WHAT YOU NEED TO DO: Give again only what runs from the line with "How do I perform: Expand" to the final line of the entries below, exactly as written and without pictures.

Collected data entries:
"""

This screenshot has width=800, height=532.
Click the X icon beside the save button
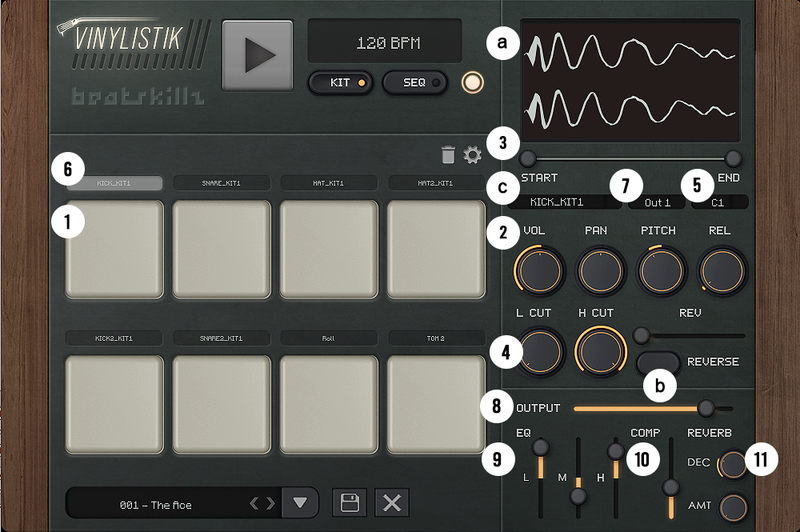coord(392,502)
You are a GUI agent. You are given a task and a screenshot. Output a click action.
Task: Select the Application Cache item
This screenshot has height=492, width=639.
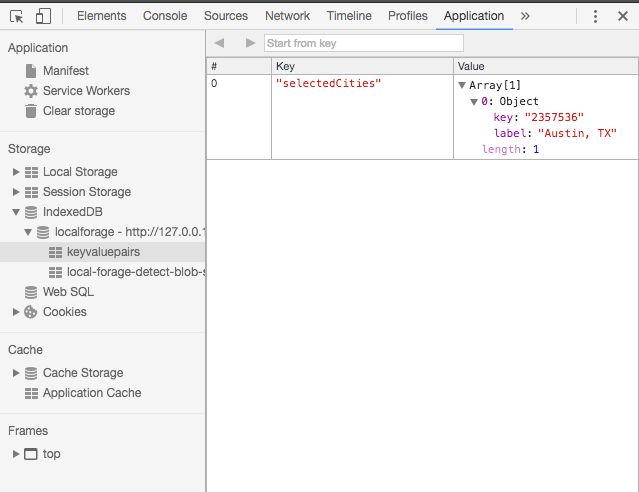(83, 393)
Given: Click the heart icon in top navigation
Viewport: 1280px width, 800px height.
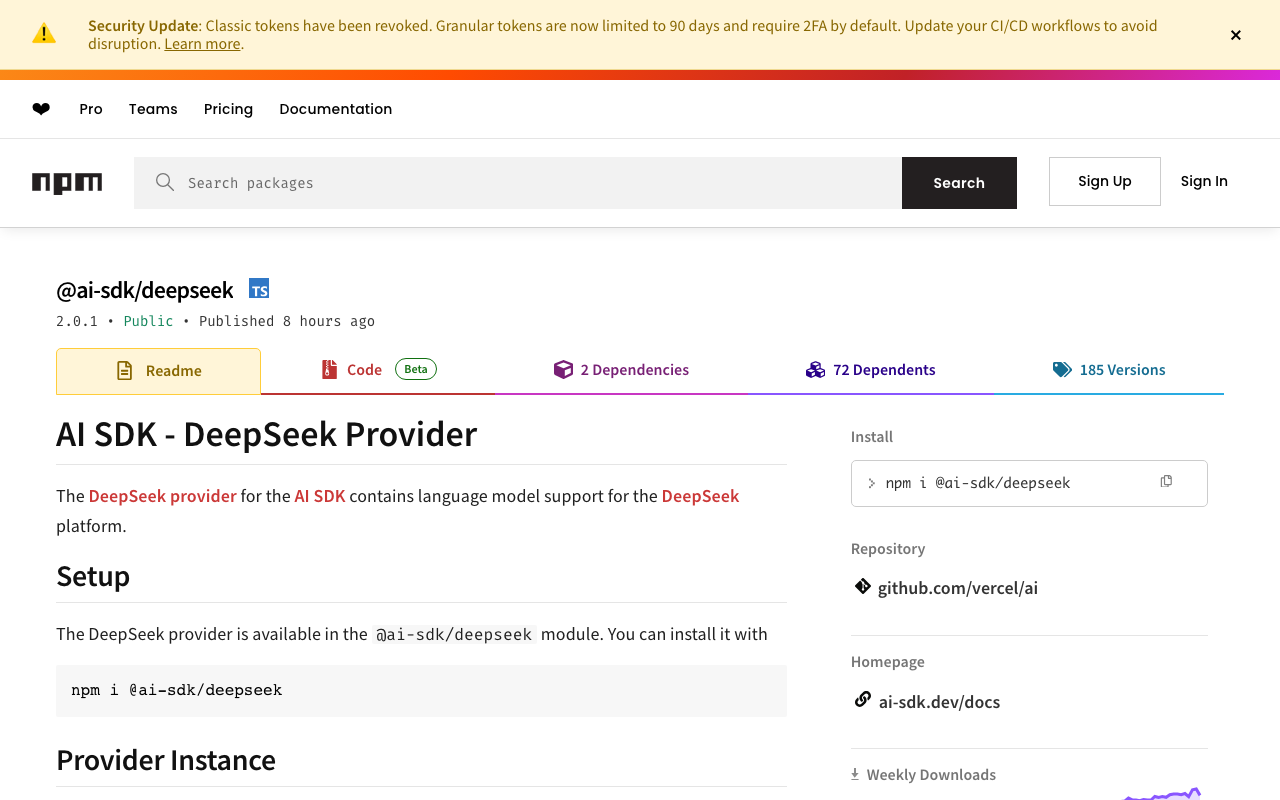Looking at the screenshot, I should pyautogui.click(x=41, y=109).
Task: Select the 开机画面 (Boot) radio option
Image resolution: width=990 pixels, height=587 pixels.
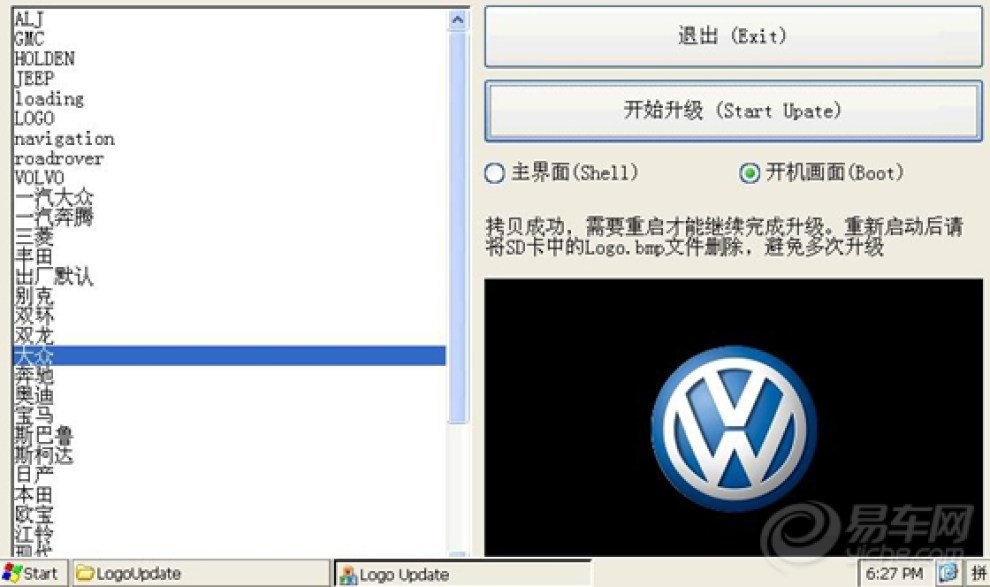Action: pos(749,173)
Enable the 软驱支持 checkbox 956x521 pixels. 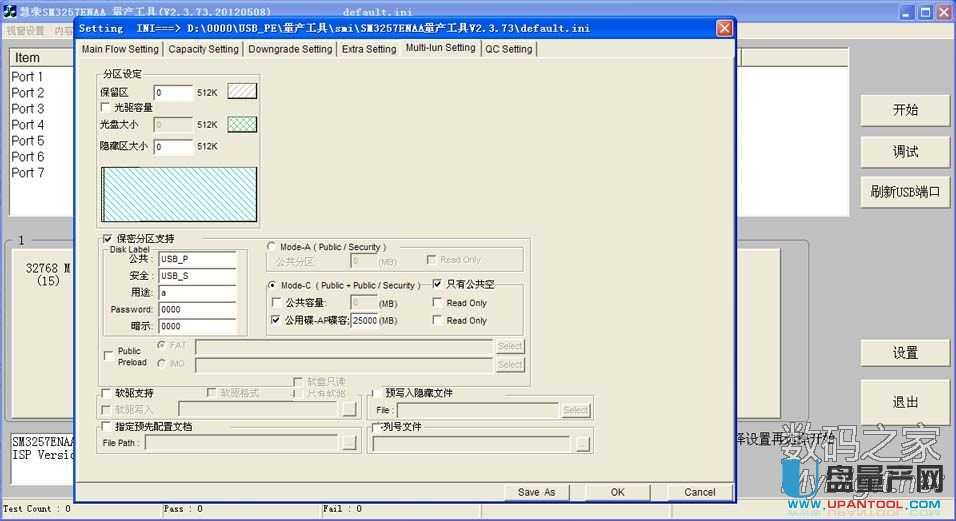click(x=106, y=393)
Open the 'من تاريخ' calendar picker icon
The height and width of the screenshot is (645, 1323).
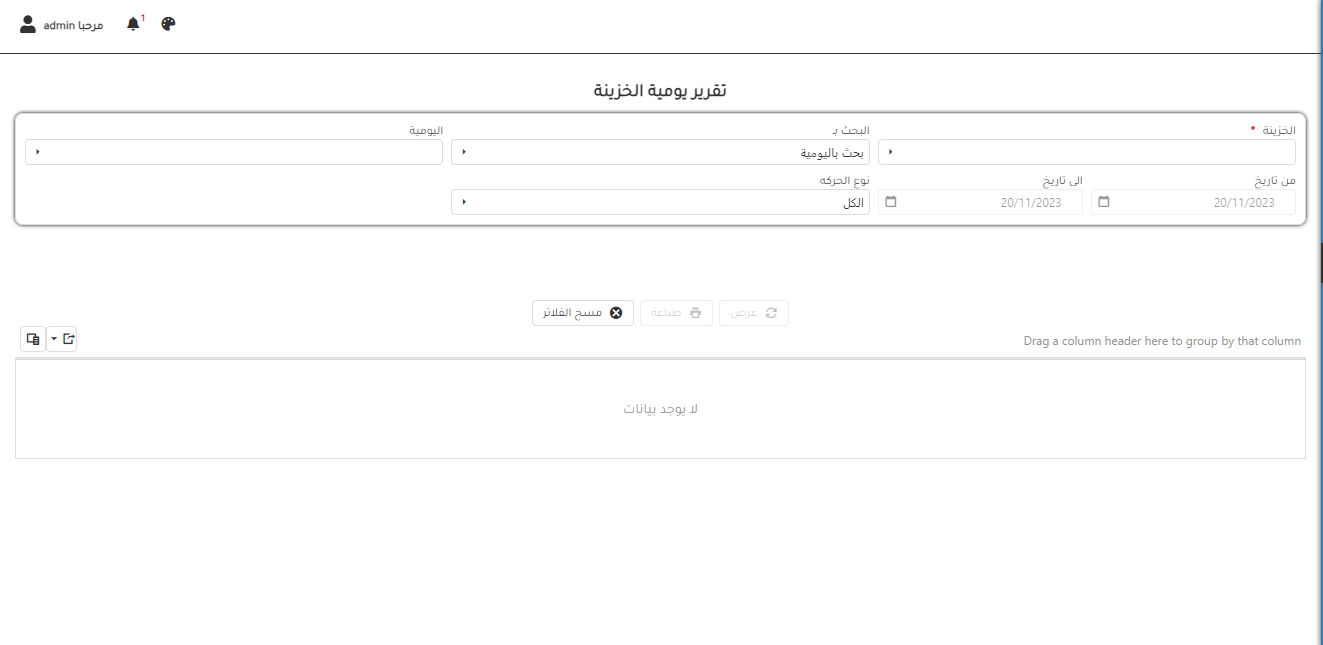[1104, 202]
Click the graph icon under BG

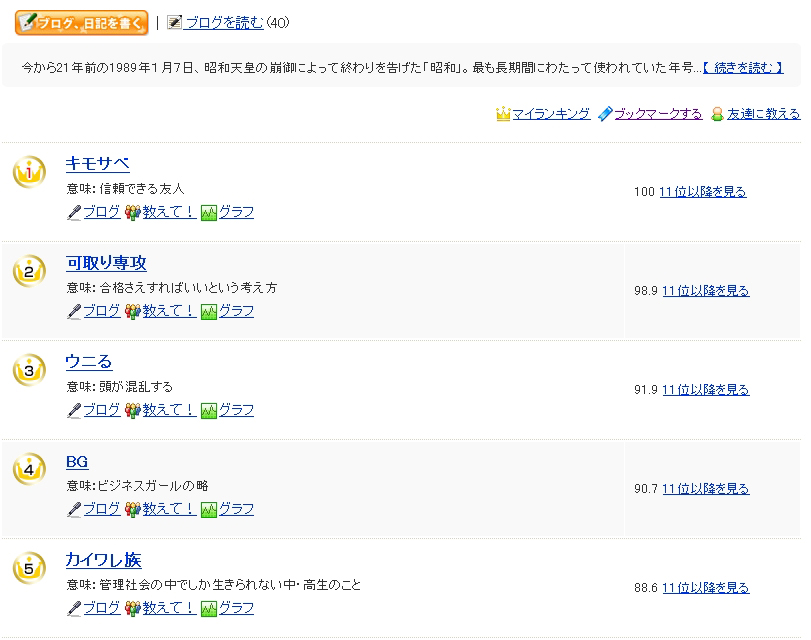click(x=209, y=509)
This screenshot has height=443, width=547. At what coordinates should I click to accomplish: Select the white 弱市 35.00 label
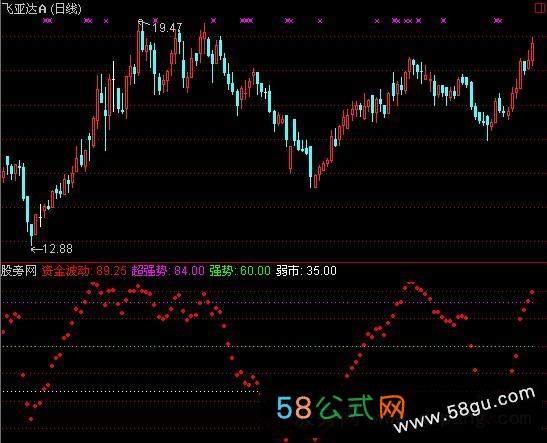[x=306, y=271]
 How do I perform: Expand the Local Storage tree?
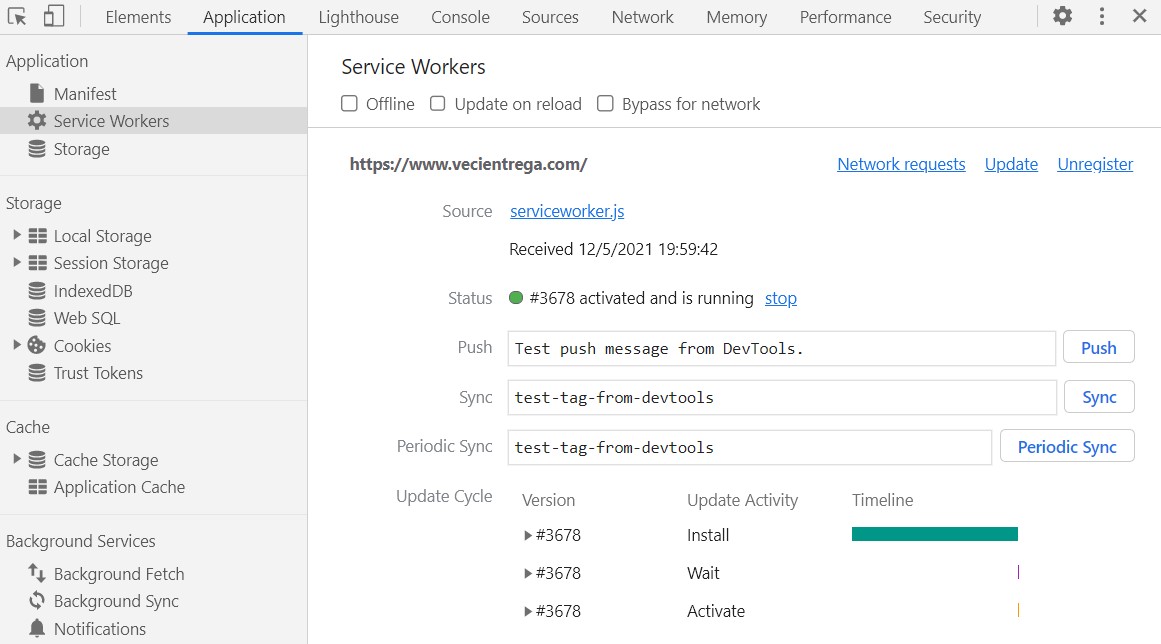16,235
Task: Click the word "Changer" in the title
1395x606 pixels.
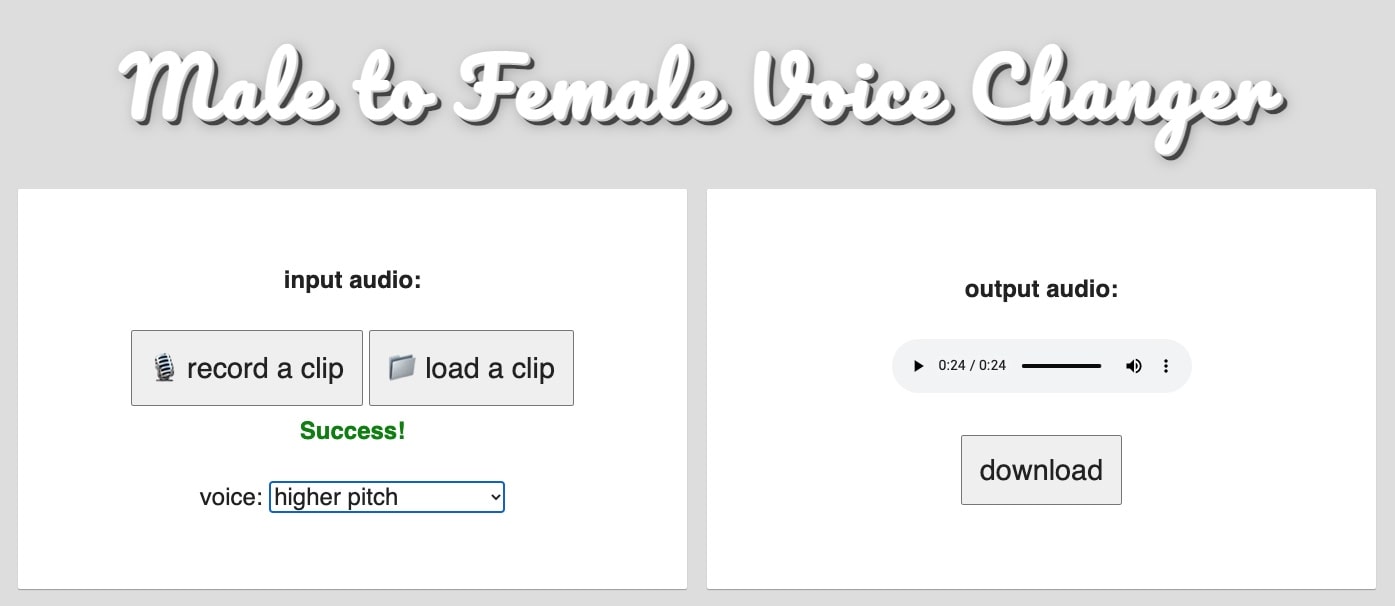Action: tap(1128, 95)
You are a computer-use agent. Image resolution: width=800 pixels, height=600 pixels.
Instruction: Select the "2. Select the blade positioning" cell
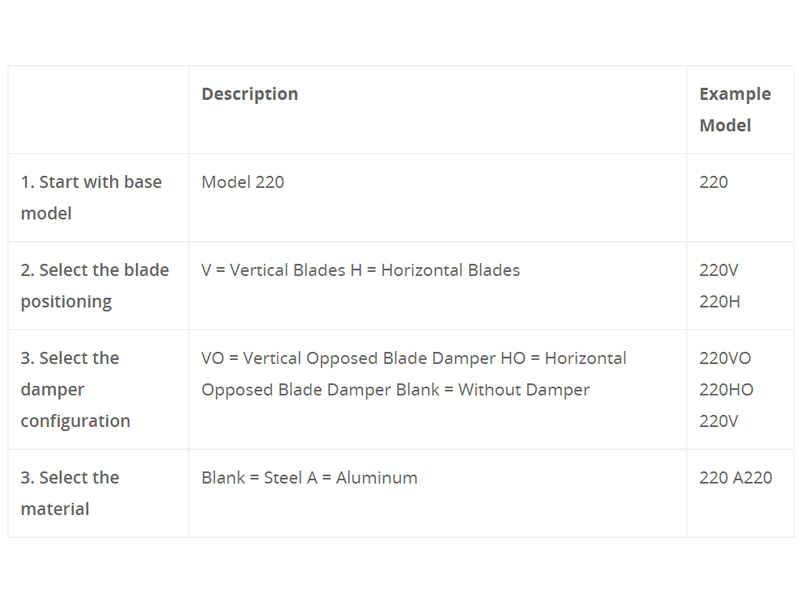(x=95, y=285)

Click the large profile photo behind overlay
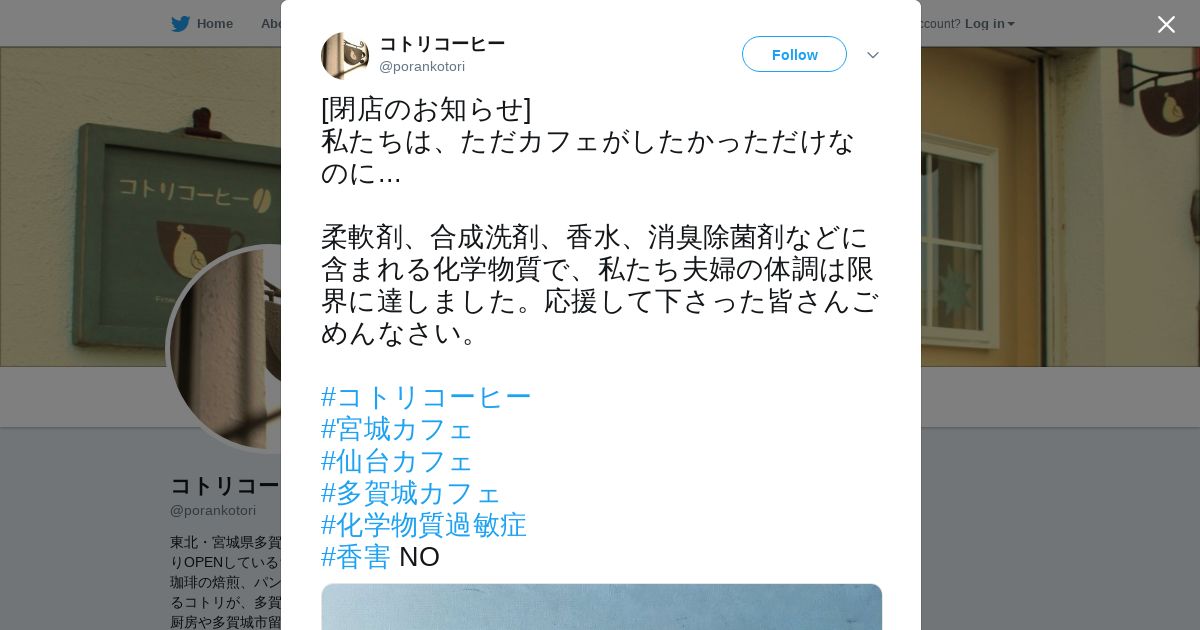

"""

ANSWER:
 How do I perform: Expand the Local Storage tree?
16,235
Task: Click the word "Changer" in the title
1395x606 pixels.
Action: tap(1128, 95)
You are a computer-use agent. Image resolution: width=800 pixels, height=600 pixels.
Instruction: Select the "2. Select the blade positioning" cell
(x=95, y=285)

Click the large profile photo behind overlay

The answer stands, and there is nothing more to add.